Différence entre les glucides et les sucres


Glucides simples, complexes, sucres, nos nutritionnistes les démystifient !

Qu’ils soient appelés sucres, « glucides » ou féculents, les glucides doivent être bien compris pour ne pas les ignorer inutilement… Redéfinissons le sucre !

1. Glucides (ou « glucides » ou glucides)

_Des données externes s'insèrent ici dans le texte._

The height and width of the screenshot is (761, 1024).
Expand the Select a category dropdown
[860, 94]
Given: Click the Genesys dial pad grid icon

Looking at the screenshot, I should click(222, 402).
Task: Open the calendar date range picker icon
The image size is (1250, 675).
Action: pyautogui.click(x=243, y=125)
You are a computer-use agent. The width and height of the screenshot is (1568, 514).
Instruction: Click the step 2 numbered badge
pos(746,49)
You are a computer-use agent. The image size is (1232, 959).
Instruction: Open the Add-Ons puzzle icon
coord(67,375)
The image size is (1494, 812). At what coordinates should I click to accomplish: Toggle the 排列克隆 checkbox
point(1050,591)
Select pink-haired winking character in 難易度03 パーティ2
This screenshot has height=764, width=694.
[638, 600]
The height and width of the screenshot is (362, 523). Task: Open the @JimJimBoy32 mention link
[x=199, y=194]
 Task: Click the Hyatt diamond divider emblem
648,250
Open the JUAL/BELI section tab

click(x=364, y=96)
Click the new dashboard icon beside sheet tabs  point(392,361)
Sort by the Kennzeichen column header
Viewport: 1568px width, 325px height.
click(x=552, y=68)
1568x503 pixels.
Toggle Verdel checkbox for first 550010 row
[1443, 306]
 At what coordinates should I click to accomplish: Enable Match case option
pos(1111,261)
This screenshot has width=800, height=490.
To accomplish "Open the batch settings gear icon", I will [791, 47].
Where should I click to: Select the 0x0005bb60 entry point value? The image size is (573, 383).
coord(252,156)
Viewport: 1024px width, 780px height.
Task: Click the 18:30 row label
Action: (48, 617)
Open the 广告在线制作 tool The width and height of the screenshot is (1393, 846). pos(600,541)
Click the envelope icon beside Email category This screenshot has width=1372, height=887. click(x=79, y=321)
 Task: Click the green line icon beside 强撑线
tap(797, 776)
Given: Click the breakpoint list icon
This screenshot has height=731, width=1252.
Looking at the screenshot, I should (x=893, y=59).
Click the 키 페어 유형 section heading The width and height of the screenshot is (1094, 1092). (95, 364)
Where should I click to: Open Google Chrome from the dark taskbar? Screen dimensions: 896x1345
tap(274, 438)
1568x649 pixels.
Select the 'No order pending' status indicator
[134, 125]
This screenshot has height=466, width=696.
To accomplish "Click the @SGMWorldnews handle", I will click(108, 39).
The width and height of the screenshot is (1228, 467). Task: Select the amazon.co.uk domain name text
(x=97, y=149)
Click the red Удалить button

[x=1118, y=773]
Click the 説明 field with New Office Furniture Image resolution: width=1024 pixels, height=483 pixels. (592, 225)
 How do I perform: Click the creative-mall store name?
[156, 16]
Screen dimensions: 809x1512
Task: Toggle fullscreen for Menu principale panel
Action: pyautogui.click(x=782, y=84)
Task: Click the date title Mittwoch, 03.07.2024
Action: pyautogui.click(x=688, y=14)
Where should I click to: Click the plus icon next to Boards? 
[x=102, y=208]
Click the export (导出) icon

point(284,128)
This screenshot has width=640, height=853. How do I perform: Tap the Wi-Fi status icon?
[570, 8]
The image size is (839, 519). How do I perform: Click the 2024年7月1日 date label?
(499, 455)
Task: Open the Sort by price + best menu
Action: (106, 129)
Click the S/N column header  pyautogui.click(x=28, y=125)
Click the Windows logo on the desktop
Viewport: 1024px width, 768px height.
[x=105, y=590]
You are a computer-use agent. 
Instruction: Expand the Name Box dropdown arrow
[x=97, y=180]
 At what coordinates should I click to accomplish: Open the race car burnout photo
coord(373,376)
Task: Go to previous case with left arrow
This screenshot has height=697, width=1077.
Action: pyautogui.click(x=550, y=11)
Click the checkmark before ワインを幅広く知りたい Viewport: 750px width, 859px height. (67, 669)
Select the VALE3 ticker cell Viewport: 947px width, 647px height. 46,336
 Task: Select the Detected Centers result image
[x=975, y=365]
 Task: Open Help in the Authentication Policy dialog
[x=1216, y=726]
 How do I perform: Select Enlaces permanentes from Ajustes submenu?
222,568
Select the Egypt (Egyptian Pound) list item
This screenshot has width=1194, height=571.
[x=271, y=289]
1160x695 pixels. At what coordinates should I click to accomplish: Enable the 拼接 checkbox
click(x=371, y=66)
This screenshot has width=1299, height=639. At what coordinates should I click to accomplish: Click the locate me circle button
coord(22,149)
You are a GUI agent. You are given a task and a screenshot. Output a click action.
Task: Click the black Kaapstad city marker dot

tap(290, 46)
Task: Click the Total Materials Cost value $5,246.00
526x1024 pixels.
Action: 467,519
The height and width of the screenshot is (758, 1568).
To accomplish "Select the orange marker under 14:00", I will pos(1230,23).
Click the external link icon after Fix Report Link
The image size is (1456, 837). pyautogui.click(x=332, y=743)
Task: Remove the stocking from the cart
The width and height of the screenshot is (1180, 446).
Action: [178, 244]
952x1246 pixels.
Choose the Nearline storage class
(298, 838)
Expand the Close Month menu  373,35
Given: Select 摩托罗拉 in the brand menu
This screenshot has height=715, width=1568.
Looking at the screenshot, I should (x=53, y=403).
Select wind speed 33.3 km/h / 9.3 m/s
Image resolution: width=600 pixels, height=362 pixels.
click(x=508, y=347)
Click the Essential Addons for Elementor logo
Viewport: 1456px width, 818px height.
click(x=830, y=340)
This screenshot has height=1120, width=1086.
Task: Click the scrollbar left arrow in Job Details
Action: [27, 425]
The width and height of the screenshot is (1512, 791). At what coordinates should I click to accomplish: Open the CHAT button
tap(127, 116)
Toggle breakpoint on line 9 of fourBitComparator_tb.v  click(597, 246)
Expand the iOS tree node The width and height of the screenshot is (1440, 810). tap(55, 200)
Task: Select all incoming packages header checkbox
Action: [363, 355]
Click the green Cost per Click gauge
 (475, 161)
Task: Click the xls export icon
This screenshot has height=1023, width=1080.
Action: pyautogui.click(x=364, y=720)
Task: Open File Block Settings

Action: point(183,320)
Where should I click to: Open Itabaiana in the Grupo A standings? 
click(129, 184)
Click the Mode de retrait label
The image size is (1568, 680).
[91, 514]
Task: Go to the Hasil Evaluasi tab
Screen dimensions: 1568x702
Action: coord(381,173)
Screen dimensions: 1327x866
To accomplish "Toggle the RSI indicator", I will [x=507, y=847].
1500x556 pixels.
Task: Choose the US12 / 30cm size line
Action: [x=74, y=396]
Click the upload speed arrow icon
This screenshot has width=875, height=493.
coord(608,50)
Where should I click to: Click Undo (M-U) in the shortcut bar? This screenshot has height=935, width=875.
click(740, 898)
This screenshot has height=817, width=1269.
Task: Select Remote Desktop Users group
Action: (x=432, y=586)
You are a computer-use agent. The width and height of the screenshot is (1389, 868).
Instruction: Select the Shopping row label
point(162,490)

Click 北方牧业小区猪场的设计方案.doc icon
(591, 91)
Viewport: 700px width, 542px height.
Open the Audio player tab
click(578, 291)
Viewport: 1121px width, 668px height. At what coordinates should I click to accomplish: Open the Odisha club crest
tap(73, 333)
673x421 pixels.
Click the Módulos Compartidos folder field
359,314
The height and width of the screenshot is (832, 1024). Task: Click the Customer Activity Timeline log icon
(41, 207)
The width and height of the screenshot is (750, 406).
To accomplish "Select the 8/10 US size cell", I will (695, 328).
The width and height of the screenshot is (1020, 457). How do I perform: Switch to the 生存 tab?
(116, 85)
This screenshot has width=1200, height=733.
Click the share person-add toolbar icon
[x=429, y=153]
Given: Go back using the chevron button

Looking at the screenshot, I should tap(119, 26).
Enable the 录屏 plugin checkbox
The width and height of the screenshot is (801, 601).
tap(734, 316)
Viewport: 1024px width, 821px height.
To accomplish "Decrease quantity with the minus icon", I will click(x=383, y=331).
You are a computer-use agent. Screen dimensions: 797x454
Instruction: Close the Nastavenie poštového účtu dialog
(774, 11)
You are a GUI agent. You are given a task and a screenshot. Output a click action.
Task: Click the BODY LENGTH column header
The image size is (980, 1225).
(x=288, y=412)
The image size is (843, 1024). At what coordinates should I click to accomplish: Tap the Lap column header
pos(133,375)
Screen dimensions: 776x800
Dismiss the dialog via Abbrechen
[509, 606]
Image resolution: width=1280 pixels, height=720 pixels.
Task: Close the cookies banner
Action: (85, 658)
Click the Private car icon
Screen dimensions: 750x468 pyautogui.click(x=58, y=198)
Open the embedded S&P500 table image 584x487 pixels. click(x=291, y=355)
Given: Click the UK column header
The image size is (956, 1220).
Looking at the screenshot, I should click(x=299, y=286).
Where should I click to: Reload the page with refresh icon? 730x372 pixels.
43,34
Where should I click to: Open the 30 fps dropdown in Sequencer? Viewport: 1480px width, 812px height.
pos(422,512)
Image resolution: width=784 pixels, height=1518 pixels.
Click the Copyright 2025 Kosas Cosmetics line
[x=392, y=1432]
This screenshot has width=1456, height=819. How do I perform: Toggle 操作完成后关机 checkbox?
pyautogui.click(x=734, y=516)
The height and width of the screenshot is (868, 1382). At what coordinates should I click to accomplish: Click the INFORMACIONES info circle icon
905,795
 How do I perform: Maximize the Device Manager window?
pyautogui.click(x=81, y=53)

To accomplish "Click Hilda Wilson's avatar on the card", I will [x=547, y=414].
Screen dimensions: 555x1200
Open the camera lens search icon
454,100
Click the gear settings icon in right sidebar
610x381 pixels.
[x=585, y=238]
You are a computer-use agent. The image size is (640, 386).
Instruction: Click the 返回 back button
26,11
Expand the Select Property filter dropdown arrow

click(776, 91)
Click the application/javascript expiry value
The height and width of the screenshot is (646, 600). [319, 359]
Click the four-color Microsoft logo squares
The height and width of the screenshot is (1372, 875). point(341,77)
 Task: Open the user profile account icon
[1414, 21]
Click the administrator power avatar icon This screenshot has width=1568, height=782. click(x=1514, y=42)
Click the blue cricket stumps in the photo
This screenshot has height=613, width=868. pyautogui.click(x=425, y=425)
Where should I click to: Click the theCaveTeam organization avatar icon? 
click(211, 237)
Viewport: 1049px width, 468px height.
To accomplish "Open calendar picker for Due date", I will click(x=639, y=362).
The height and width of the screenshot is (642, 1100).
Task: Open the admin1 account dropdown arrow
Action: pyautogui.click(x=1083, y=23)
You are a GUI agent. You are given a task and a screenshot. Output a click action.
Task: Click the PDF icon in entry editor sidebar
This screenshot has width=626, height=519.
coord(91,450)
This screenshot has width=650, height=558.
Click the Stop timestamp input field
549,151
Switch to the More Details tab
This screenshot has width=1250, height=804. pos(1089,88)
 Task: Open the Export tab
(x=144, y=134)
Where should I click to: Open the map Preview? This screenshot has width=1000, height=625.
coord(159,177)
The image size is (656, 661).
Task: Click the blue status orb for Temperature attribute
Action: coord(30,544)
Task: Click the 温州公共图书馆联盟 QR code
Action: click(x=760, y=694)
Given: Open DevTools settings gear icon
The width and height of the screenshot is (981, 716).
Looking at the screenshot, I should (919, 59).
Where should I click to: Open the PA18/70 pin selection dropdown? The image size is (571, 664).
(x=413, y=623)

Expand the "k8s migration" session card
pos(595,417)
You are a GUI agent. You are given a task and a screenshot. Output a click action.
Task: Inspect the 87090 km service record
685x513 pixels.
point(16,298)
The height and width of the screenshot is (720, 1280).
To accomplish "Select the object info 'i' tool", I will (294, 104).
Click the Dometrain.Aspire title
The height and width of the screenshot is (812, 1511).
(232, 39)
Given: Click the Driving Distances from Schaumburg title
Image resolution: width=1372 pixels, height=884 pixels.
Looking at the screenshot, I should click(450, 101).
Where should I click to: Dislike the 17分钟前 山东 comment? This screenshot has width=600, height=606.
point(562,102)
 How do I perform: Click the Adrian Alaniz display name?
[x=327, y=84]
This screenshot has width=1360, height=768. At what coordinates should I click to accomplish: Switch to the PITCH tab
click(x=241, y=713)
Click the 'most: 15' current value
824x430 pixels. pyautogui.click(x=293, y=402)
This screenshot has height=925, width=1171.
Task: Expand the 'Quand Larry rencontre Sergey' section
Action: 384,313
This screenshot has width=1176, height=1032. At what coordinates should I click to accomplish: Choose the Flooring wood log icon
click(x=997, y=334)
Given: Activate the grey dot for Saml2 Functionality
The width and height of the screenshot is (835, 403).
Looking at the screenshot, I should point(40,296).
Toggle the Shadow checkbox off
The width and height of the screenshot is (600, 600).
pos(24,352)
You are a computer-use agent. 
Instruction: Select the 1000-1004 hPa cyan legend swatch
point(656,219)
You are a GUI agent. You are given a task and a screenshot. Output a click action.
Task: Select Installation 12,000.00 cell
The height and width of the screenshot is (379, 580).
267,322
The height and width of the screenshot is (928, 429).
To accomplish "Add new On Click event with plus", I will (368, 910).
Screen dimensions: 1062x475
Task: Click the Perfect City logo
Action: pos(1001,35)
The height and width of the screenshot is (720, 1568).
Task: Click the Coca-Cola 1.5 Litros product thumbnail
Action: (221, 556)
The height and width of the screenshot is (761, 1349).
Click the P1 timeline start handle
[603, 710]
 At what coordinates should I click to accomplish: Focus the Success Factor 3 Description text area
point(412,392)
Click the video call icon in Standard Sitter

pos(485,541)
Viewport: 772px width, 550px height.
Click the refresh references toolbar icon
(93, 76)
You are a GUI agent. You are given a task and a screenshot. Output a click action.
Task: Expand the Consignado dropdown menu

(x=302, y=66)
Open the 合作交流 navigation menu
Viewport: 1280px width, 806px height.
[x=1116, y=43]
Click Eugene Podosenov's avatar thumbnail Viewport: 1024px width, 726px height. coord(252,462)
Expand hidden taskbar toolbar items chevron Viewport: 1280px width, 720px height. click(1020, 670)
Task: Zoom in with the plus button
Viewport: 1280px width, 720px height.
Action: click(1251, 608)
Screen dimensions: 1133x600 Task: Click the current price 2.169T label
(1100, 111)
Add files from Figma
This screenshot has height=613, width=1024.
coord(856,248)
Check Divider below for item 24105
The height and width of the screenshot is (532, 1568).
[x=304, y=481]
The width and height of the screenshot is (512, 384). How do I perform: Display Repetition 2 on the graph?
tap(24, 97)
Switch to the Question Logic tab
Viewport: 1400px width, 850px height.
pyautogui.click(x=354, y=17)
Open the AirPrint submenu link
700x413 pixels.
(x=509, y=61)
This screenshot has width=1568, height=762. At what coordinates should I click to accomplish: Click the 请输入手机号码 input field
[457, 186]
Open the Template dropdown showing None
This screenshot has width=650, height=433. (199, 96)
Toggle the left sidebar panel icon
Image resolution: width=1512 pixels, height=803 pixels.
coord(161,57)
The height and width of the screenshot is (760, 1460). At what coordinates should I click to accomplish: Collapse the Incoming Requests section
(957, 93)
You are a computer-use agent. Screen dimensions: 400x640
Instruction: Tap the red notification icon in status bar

C’est une grande classe de molécules également appelées « sucres ». Dans le tableau des valeurs nutritionnelles d’un produit, les glucides comprennent trois composants : le sucre (ajouté ou naturellement présent dans les aliments), les fibres et l’amidon (ce dernier n’est pas toujours précisé).

2. Sucre

Les glucides et les sucres sont souvent confondus. Mais en général, quand on parle de « sucre », on entend le plus souvent le sucre contenu dans les sucreries, comme le sucre blanc ajouté aux desserts ou aux bonbons.

3. Glucides simples

Les glucides simples sont de petites molécules de sucre qui ne tardent pas à être digérées. Par exemple, le sirop d’érable contient autant de glucose que les dattes, un glucide simple qui est rapidement absorbé par notre sang. Cela nous donne une bouffée d’énergie rapide mais courte. Lorsque l’on pratique une activité physique vigoureuse qui demande beaucoup d’apport énergétique, on peut privilégier les glucides simples (on peut par exemple ajouter un peu de sirop d’érable à l’eau lorsqu’on prévoit courir une heure supplémentaire).

4. Glucides complexes

Contrairement aux glucides simples, les glucides complexes sont des chaînes de grosses molécules liées entre elles. C’est pourquoi il faut plus de temps pour les absorber : le corps doit démêler ces chaînes avant de laisser passer le sucre dans le sang. Ils sont préférables aux glucides simples lorsque l’on veut maintenir une énergie stable et éviter les fringales. Les féculents (produits céréaliers ou aliments à texture farineuse, comme les pommes de terre) sont majoritairement composés de glucides complexes.

5. Les sucres libres

Ce sont les glucides simples que l’on trouve dans les aliments pauvres en fibres. Par exemple, les pommes contiennent des glucides simples (fructose). Mais comme il contient des fibres (la peau), ce fruit n’est pas considéré comme une source de sucres libres. D’autre part, le jus de pomme contient des sucres libres car le jus ne contient pas de fibres. A long terme, la consommation de sucres libres augmente rapidement la glycémie et est associée au risque de surpoids et d’autres maladies chroniques (diabète, cancer).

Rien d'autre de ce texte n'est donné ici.